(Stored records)

'''

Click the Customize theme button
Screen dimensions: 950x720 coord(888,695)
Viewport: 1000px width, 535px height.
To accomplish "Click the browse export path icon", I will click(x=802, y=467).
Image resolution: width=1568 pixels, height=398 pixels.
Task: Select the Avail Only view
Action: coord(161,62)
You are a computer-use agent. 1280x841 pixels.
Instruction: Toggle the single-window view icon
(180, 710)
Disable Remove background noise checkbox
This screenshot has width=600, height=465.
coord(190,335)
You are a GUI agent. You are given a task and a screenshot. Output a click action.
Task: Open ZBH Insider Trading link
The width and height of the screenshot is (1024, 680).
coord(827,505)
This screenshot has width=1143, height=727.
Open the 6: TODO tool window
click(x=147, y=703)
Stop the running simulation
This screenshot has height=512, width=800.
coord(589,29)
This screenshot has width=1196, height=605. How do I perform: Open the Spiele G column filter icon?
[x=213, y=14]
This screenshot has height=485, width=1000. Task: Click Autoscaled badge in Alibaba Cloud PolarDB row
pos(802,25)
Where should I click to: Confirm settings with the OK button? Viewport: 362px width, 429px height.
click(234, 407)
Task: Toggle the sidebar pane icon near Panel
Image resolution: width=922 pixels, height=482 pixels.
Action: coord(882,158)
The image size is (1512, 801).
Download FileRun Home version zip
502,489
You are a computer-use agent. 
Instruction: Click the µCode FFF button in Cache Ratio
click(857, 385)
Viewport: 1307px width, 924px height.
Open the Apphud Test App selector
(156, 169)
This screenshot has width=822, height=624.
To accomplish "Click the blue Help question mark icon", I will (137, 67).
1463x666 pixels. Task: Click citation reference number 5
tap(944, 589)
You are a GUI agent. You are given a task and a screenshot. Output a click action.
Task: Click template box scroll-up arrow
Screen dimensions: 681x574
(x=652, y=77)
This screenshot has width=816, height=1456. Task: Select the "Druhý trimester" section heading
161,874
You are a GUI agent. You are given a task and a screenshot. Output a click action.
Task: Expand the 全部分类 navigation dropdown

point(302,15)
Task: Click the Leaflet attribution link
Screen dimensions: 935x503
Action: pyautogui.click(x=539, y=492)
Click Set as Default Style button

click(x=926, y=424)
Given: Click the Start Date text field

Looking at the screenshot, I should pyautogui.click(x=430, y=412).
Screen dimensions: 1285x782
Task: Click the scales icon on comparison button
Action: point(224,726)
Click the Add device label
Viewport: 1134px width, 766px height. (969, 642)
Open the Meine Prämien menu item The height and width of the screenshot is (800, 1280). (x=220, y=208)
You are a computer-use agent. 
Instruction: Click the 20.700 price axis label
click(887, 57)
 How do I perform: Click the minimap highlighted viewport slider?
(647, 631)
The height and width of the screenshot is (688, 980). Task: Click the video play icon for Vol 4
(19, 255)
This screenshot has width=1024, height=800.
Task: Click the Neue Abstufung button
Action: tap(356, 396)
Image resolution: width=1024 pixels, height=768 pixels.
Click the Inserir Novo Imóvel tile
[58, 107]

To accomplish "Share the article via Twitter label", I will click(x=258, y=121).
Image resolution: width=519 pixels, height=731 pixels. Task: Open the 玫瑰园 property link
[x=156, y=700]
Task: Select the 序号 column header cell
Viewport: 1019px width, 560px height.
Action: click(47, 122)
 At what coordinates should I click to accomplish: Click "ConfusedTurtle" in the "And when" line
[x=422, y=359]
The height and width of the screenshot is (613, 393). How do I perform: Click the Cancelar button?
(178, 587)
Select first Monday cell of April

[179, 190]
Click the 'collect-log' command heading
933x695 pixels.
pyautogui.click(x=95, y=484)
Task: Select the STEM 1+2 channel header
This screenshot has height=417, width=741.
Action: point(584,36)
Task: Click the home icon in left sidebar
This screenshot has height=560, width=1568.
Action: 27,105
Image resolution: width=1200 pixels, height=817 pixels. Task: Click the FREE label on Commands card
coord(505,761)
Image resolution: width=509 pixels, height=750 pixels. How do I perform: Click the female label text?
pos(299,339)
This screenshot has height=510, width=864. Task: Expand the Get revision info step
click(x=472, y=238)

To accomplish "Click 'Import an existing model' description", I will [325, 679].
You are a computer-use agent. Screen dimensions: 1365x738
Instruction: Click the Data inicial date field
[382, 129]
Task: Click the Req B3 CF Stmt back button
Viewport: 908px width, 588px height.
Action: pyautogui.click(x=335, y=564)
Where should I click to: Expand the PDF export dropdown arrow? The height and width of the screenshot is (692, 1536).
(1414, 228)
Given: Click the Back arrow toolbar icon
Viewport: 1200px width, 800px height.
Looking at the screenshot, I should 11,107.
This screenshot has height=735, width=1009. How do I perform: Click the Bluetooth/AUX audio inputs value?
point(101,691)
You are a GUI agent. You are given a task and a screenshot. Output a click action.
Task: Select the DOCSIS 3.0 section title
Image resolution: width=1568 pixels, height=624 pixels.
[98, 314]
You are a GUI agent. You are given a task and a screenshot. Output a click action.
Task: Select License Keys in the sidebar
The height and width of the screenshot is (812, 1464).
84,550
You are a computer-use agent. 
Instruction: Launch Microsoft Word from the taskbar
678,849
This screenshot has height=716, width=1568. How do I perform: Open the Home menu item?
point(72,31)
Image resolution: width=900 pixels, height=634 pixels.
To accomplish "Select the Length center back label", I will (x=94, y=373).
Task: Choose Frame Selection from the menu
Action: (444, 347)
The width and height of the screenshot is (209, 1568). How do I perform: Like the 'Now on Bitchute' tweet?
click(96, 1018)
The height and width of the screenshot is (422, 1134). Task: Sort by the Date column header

'''

### [WORK INSTRUCTION]
Your reply must contain exactly the lines from the first line of the data through the line holding "You are a computer-use agent. 1280x841", and nothing more.

### [RESPONSE AREA]
Click the Customize theme button
Screen dimensions: 950x720 coord(888,695)
Viewport: 1000px width, 535px height.
To accomplish "Click the browse export path icon", I will click(x=802, y=467).
Image resolution: width=1568 pixels, height=398 pixels.
Task: Select the Avail Only view
Action: coord(161,62)
You are a computer-use agent. 1280x841 pixels.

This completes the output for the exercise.